Longstreet was not present at the battle. He had been sent several days earlier to besiege to city of Suffolk, Virginia. Following the battle, he and Lee met to discuss the possibility of once again taking the war to the north in the form of a large scale incursion into Pennsylvania, with the potential of assaulting Washington. Longstreet argued against this idea, proposing instead that he should take a portion of the army to confront Ulysses S. Grant, who, along with Gen. Rosecrans, was scoring victory after victory in Tennessee and was currently approaching Vicksburg, potentially capturing the Mississippi River in the process. Lee responded that General Bragg could handle Grant and Rosecrans in the West and denied Longstreet’s request. And so the Army of Northern Virginia, with Lee and Longstreet at its head, marched north on its fateful journey into Pennsylvania.
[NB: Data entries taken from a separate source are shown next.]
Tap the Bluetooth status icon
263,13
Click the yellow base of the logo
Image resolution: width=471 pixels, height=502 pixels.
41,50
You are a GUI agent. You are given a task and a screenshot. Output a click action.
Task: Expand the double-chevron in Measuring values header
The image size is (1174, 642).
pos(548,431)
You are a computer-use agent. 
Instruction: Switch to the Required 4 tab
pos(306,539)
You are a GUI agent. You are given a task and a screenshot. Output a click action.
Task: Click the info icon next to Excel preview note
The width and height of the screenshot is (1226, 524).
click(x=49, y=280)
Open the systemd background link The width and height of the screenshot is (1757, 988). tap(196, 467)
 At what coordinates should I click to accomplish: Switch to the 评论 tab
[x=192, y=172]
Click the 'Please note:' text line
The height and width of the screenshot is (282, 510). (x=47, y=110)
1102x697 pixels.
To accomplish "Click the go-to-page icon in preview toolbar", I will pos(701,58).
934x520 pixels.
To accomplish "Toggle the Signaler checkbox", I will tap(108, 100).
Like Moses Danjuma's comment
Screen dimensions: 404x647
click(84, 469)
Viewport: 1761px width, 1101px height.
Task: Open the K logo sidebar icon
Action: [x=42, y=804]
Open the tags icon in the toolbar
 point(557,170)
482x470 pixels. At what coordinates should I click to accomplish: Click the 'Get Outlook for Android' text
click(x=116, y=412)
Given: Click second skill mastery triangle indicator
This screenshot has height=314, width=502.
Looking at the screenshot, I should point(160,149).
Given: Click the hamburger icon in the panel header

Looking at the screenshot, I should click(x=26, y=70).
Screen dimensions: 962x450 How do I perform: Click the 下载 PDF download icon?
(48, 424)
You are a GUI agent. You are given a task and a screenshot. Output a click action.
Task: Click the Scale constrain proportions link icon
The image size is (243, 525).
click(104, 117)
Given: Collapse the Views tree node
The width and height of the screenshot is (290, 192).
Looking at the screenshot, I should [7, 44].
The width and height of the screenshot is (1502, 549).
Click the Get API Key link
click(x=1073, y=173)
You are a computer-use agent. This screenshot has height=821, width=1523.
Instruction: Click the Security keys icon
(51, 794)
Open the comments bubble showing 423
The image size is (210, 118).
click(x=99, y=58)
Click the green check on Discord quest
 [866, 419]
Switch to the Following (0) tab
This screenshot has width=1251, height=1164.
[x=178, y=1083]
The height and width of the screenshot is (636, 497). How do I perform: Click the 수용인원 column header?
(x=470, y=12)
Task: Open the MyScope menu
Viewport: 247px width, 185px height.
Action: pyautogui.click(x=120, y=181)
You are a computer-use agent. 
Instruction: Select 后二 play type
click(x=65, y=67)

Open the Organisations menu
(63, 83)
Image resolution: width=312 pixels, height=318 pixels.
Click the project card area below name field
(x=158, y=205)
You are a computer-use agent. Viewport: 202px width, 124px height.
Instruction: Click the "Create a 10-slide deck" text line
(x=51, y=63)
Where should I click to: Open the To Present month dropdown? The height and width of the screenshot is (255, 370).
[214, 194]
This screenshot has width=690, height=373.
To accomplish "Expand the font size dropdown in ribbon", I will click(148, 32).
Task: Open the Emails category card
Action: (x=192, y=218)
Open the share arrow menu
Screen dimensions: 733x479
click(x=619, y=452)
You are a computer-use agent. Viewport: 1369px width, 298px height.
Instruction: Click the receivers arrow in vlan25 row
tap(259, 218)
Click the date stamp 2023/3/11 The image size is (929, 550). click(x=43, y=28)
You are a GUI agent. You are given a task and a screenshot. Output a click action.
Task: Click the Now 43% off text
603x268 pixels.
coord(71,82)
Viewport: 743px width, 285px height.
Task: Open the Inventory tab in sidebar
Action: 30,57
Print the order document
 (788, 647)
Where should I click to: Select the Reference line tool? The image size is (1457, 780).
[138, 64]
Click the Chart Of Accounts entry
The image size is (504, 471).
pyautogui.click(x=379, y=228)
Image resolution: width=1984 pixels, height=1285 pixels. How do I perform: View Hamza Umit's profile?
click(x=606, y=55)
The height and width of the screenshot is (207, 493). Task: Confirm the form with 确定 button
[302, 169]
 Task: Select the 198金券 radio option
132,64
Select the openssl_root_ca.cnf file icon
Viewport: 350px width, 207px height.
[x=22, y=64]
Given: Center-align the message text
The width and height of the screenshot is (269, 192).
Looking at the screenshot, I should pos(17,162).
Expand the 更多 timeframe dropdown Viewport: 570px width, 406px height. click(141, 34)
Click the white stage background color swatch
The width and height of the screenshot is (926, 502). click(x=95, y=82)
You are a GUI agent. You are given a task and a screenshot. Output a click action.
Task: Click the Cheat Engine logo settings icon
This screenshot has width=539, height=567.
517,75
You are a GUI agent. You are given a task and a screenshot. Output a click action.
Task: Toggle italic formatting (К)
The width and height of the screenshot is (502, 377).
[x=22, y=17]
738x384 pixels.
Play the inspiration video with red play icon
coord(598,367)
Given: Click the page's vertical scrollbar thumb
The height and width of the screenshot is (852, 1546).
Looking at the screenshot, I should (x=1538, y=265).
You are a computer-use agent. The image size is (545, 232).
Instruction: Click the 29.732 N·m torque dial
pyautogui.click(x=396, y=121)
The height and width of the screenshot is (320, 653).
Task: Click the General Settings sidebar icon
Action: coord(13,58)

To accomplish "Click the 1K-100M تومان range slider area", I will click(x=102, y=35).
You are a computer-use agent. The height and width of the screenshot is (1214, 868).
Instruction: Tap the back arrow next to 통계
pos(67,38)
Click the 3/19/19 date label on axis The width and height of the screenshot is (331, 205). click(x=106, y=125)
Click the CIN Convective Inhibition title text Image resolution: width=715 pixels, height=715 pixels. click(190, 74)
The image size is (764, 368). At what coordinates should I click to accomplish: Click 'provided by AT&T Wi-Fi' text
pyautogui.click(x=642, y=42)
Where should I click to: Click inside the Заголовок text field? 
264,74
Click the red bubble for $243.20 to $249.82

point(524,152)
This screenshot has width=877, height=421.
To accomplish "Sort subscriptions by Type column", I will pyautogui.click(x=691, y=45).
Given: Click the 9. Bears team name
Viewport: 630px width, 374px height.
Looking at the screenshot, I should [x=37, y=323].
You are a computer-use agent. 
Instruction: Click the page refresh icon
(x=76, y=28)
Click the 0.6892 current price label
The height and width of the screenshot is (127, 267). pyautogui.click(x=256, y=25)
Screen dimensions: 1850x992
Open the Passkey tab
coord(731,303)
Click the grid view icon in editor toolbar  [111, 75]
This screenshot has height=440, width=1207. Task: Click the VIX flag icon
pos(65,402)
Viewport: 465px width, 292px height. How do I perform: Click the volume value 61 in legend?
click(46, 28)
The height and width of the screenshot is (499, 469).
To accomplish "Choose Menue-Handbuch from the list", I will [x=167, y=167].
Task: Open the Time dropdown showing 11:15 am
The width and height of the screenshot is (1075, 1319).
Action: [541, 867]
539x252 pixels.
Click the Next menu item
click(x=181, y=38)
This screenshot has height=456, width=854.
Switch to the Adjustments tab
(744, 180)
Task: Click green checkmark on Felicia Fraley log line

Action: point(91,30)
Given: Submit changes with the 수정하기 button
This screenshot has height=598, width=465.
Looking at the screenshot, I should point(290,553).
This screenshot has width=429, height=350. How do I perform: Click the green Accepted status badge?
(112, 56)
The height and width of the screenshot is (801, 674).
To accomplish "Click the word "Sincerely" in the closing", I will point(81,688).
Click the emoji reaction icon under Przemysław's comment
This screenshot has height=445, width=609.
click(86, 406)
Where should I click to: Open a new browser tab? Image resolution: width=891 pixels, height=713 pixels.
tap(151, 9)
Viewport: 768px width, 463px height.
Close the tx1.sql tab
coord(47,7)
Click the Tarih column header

A chance encounter over a supply of shoes sent both the Army of Northern Virginia and the Army of the Potomac (now commanded by the lackluster General Meade) racing to the sleepy college town of Gettysburg. The Confederates quickly occupied the town, while the Union took the heights of Cemetery Ridge, Culp’s Hill, and Big and Little Round Top. On the second day of the battle, Lee sent Longstreet to dislodge the Union from the Round Tops and so march along the heights rather than attacking them directly. It took Longstreet most of the day to get into position, and when he did he encountered fierce resistance at the local peach orchard, wheat field, and a rocky area nicknamed ‘the Devil’s Den.’ Longstreet managed to drive the Union back from these positions, almost completely destroying the Union Third Corps in the process, but were unable to take the heights, largely due to the incredible courage of the Union 20th Maine on Little Round Top, who held the Confederates off with a bayonet charge after their ammo ran out.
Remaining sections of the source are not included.